MIOMAS E CONTRAÇÕES UTERINAS

Em casos de fertilização in vitro (FIV), uma exame que pode ajudar a decidir se devemos ou não operar os miomas antes da transferência dos embriões é a Ressonância cine-mode display. Ela mede as contrações uterinas, que podem estar aumentadas em pacientes com miomas. Este fato pode ser um fator que contribui para as menores taxas de gravidez neste grupo, uma vez que alguns estudos já demonstraram que o embrião transferido pode ser expelido pelo útero após a transferência embrionária, o que se atribui às contrações uterinas. Esses estudos levantaram a hipótese de que, algumas vezes, as contrações uterinas poderiam levar os embriões a serem eliminados pelo colo, trompas ou vagina e isso ser a causa das falhas de implantação.

Um estudo com pacientes com miomas submetidas a FIV demonstrou que aquelas que tinham muitas contrações não engravidaram (de 22 pacientes, nenhuma engravidou). Já das 29 que só tinham 1 contração ou menos, 10 engravidaram (34%). Outro estudo, com 220 ciclos de FIV mediu as contrações uterinas antes da transferência embrionária, dividindo as pacientes em 4 grupos de acordo com a frequência de contrações. Demonstraram que quanto menor o número de contrações, maior a taxa de gravidez e implantação. Enquanto o grupos com menos contrações tiveram um taxa de gravidez de 53%, nas com mais contrações, esta taxa foi de 14%. Outro dado importante neste estudo é que as concentrações séricas de progesterona foram inversamente proporcionais ao numero de contrações, mostrando a importância de um nível adequado desde hormônio.

Esses resultados nos levam a pensar que talvez somente aquelas com muitas contrações devam retirar os miomas intramurais, mesmo sem distorção da cavidade. Outra opção é tentar o uso de Atosiban neste grupo de pacientes.

Atosiban é um antagonista da ocitocina, hormônio cuja ação na musculatura lisa uterina é causar contrações uterinas e muito utilizado em hospital para evitar o parto prematuro. Alguns estudos sugerem ainda que no endométrio também há receptores para ocitocina cuja ação leva à produção de prostaglandinas, substâncias que causam reação inflamatória e contrações uterinas.
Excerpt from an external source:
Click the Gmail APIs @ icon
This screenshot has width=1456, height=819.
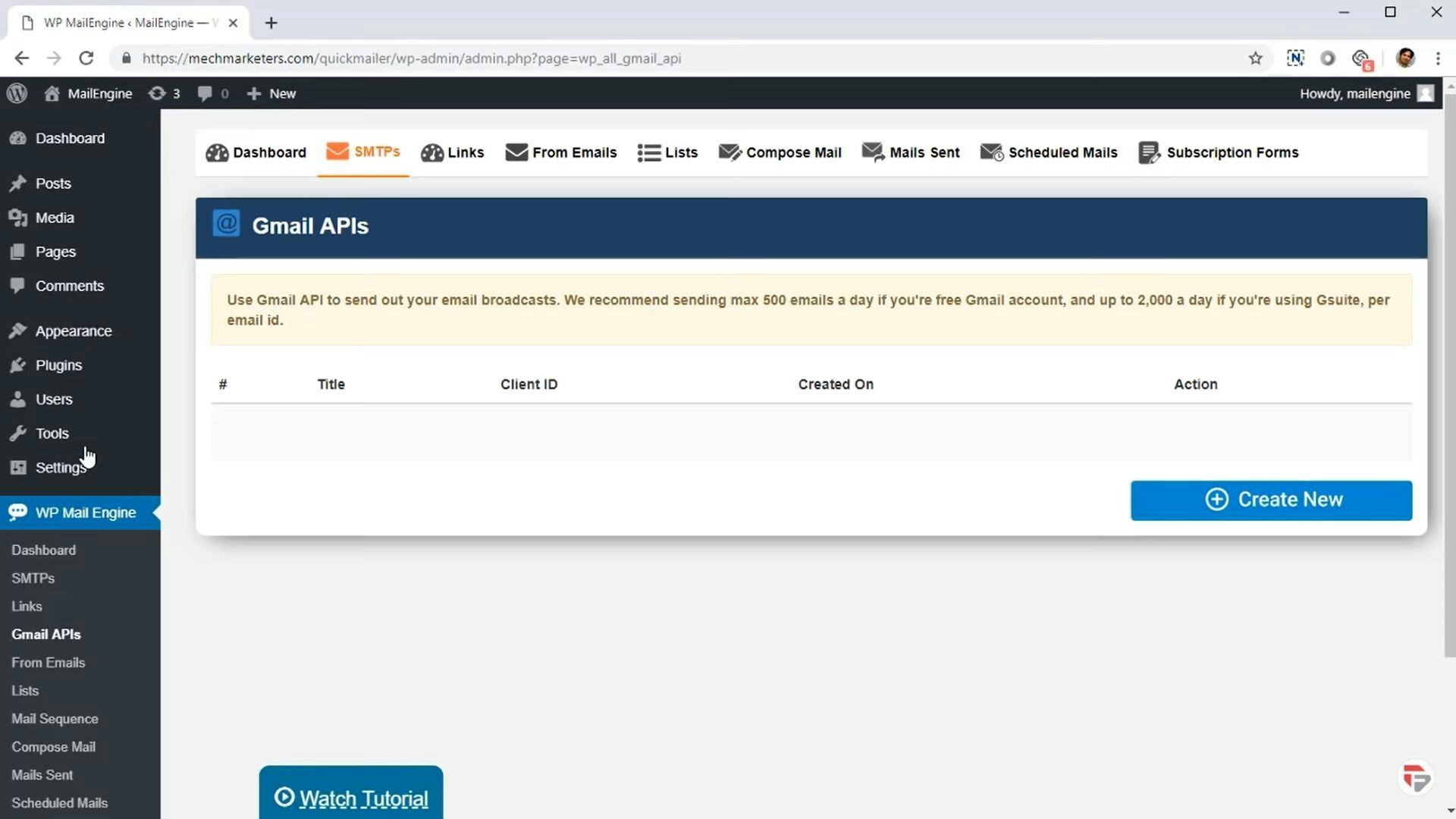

Assim, foi sugerido que utilização do atosiban durante a transferência poderia diminuir o número de contrações e assim, melhorar a chance de implantação. Para avaliar sua eficácia, um grande estudo randomizado com pacientes submetidas a FIV comparou o uso de atosiban durante a transferência embrionária (400 pacientes) com placebo (400 pacientes) e não encontrou diferença entre os grupos nas taxas de gravidez, aborto ou implantação. Portanto, não utilizamos de rotina esta medicação em todas a paciente.

Entretanto, um novo estudo avaliou somente pacientes com falha de implantação. Elas tinham em média 4,8 tentativas prévias de transferência de embriões de boa qualidade, sem sucesso. Neste estudo, avaliou-se o número de contrações uterinas antes e depois do atosiban e demonstrou uma redução acentuada no número de contrações. Viram ainda que aquelas com um grande número de contrações tiveram uma redução maior com o uso do atosiban. Neste estudo, a taxa de gravidez com uso de atosiban foi de 43,7%, um número bom se levarmos em conta que tiveram múltiplas falhas prévias.

Esses estudos sugerem que nem todas as pacientes se beneficiam com o uso do atosiban, mas talvez somente aquelas com contrações aumentadas.